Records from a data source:
══════════════════════════════

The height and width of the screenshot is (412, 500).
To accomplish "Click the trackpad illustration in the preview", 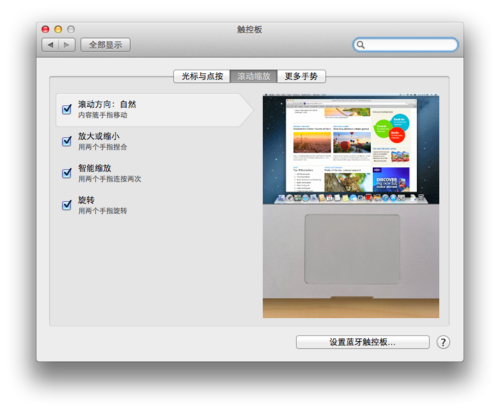I will [352, 249].
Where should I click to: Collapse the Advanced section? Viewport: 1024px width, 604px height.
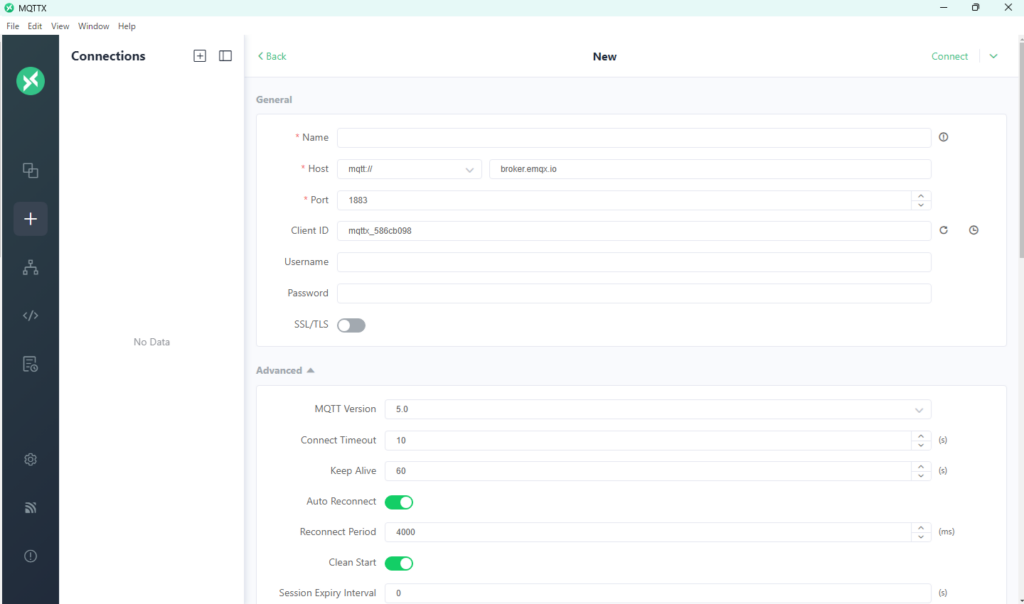[x=285, y=370]
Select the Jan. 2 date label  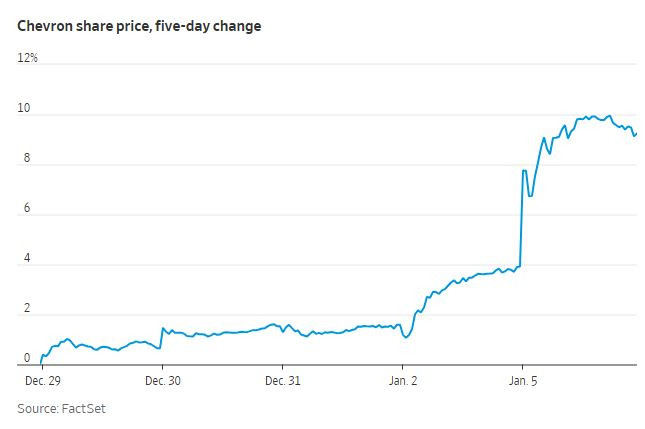pos(403,381)
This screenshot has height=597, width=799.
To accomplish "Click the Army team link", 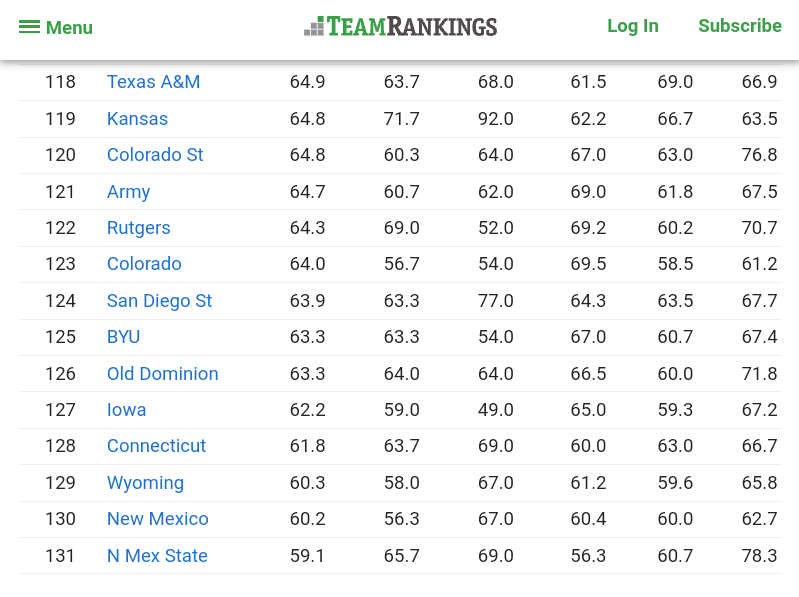I will pyautogui.click(x=128, y=192).
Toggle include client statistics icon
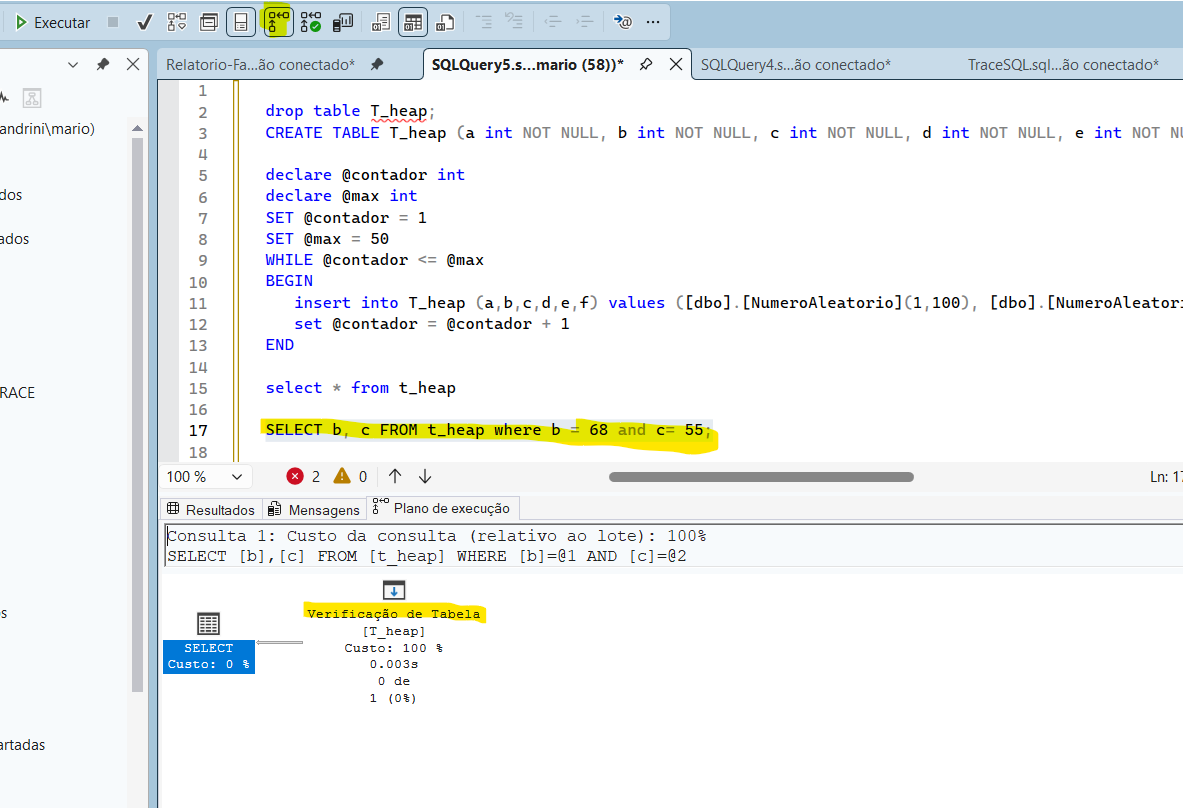 coord(343,22)
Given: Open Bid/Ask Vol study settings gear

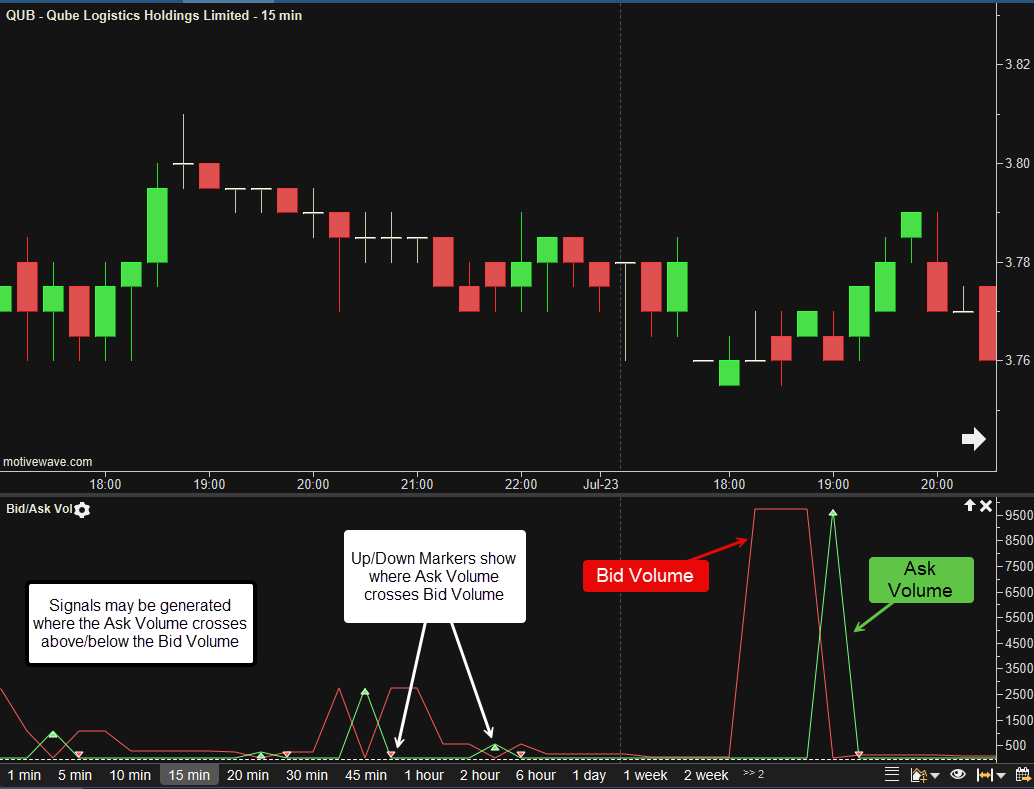Looking at the screenshot, I should tap(82, 510).
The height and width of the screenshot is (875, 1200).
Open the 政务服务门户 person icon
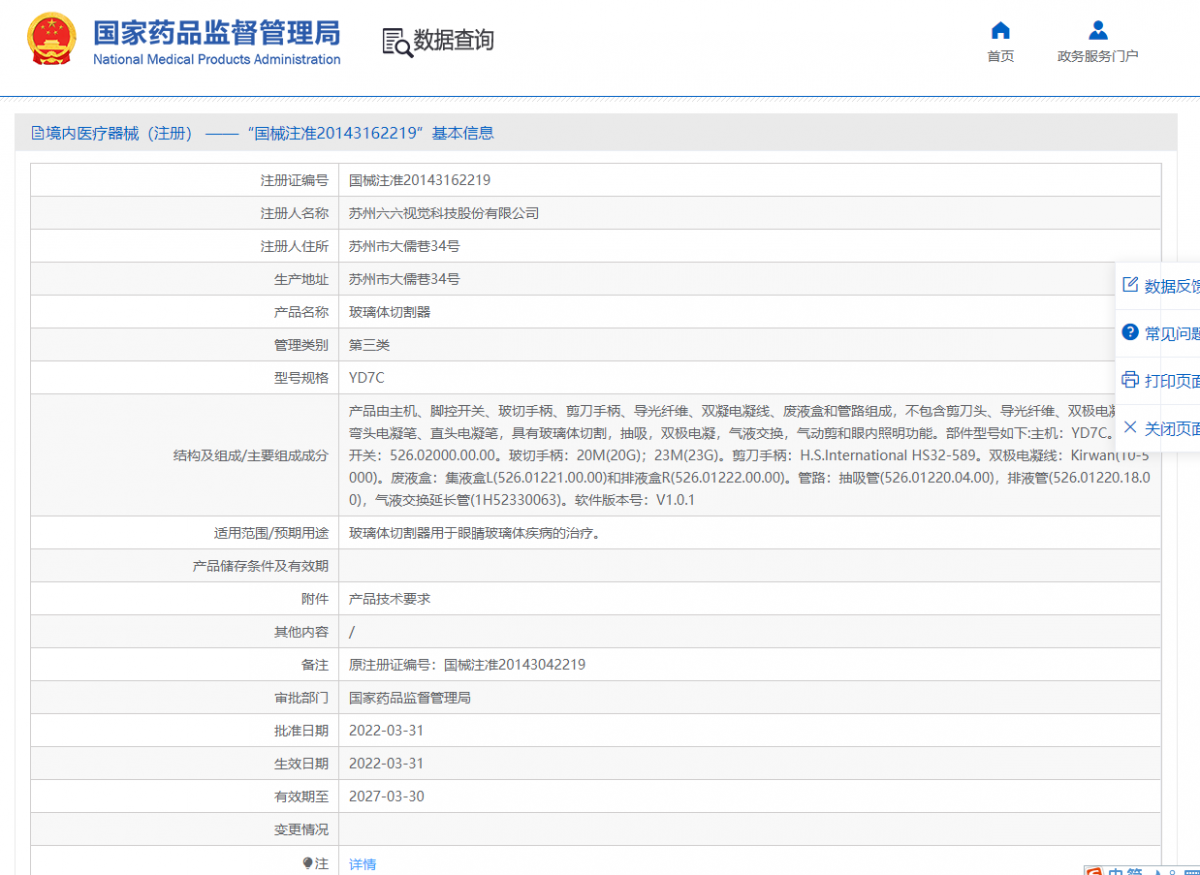(1098, 30)
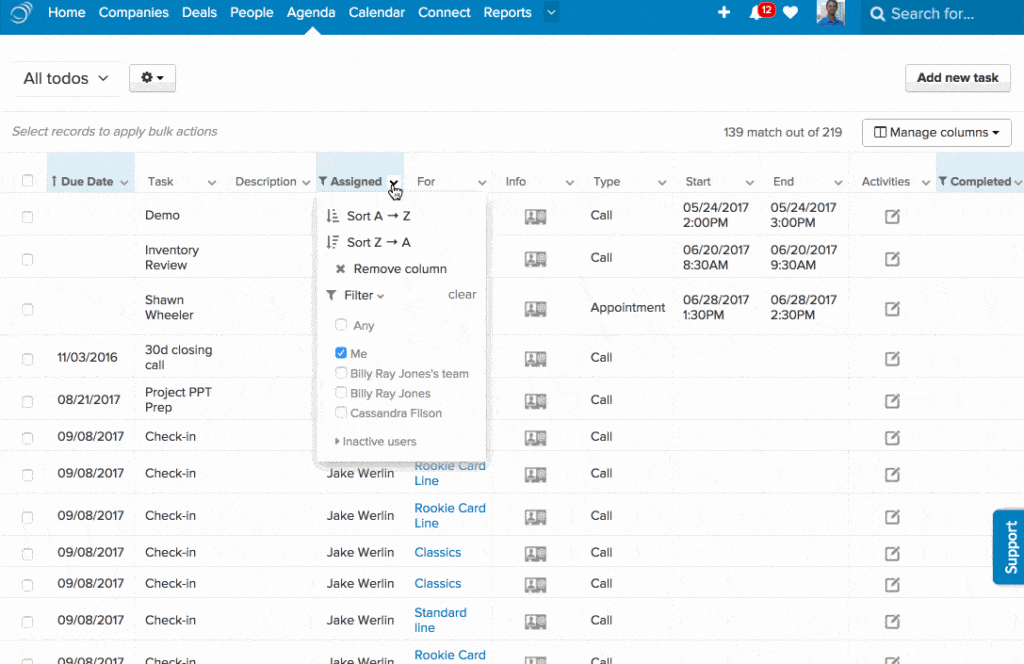
Task: Open the All todos dropdown
Action: coord(64,77)
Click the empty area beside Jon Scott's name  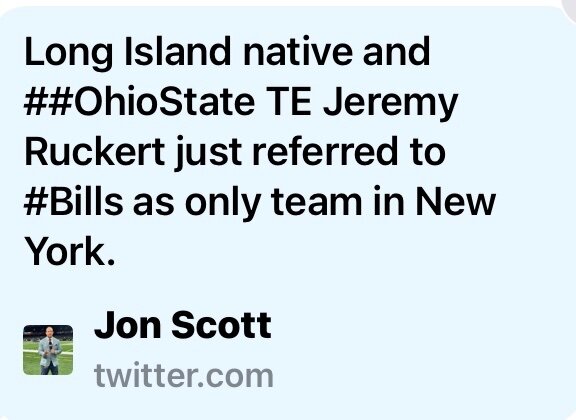(404, 327)
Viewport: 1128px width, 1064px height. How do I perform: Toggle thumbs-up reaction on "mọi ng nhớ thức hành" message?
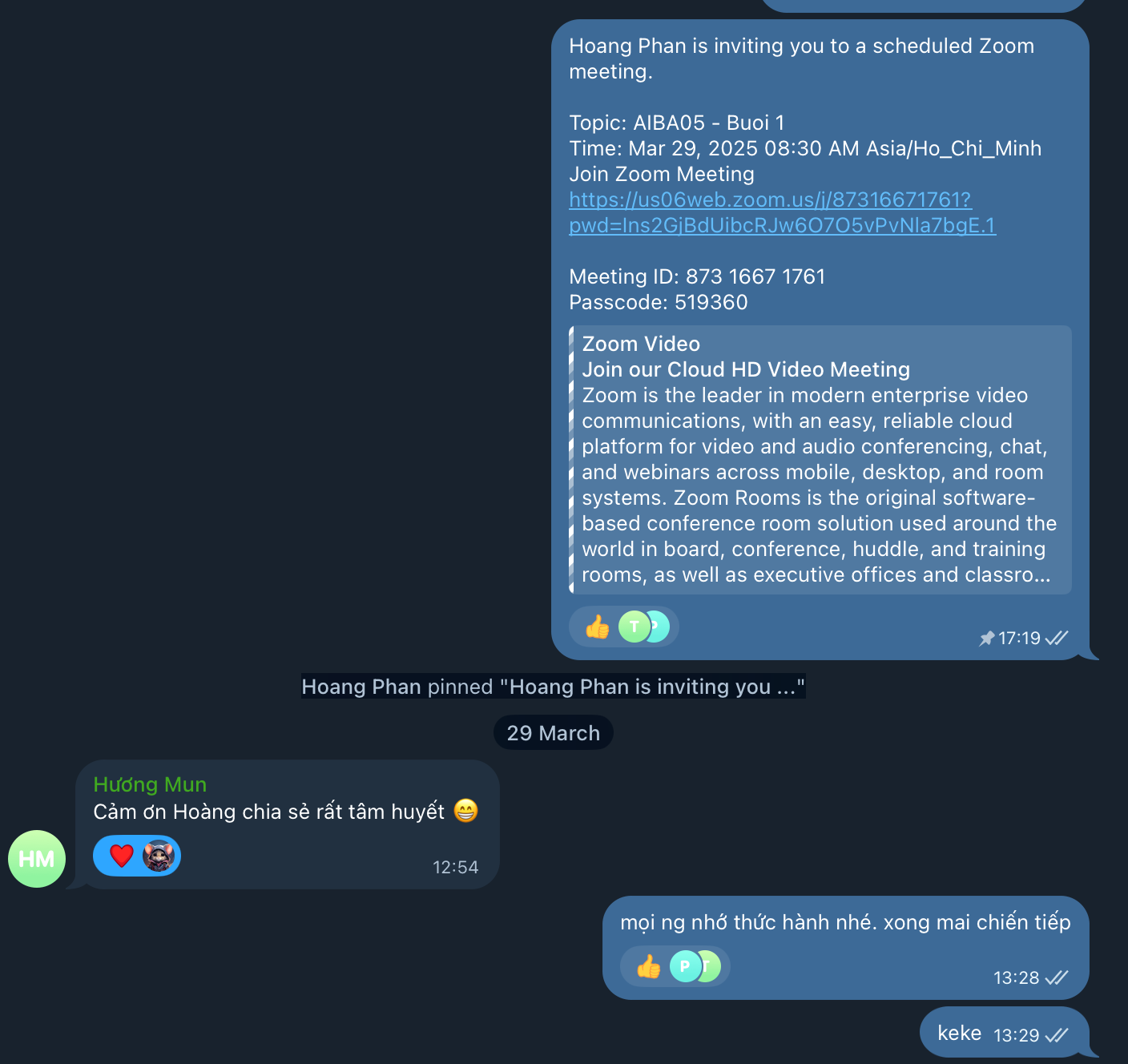click(649, 966)
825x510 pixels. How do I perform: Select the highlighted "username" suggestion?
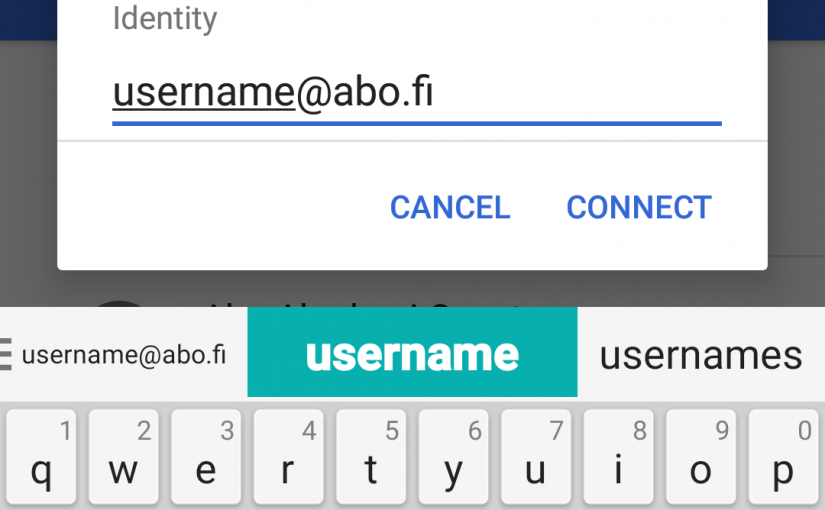[412, 352]
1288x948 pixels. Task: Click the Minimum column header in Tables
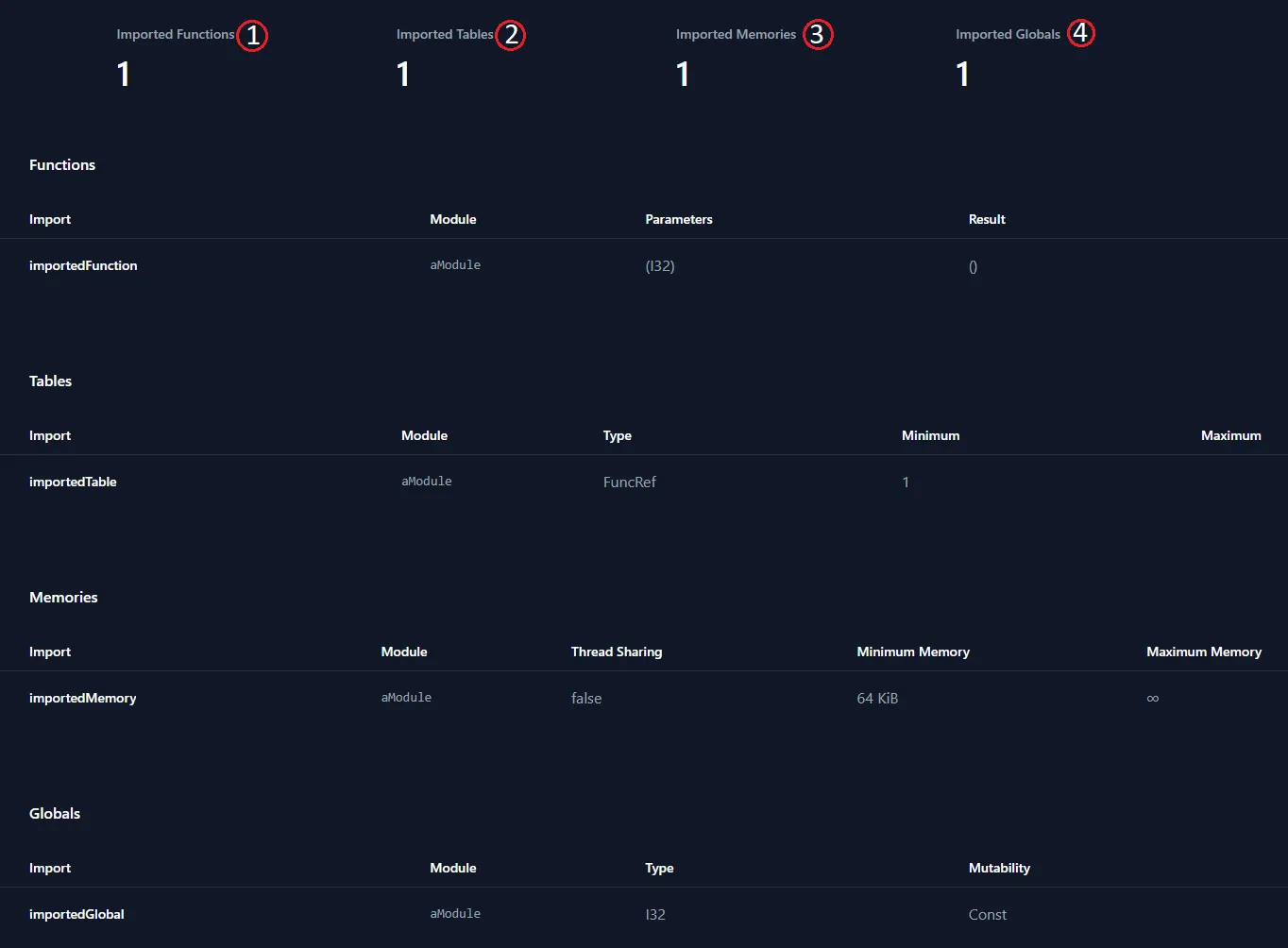pyautogui.click(x=930, y=435)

══════════════════════════════

■ Aim of the exercise
Repeat everything in the material from the line containing "Toggle include client statistics icon" down to the line containing "Looking at the", keeping both of those lines. Leave the pictures out of your copy.

■ Output for this exercise
Toggle include client statistics icon
 coord(343,22)
Given: Open Bid/Ask Vol study settings gear

Looking at the screenshot, I should tap(82, 510).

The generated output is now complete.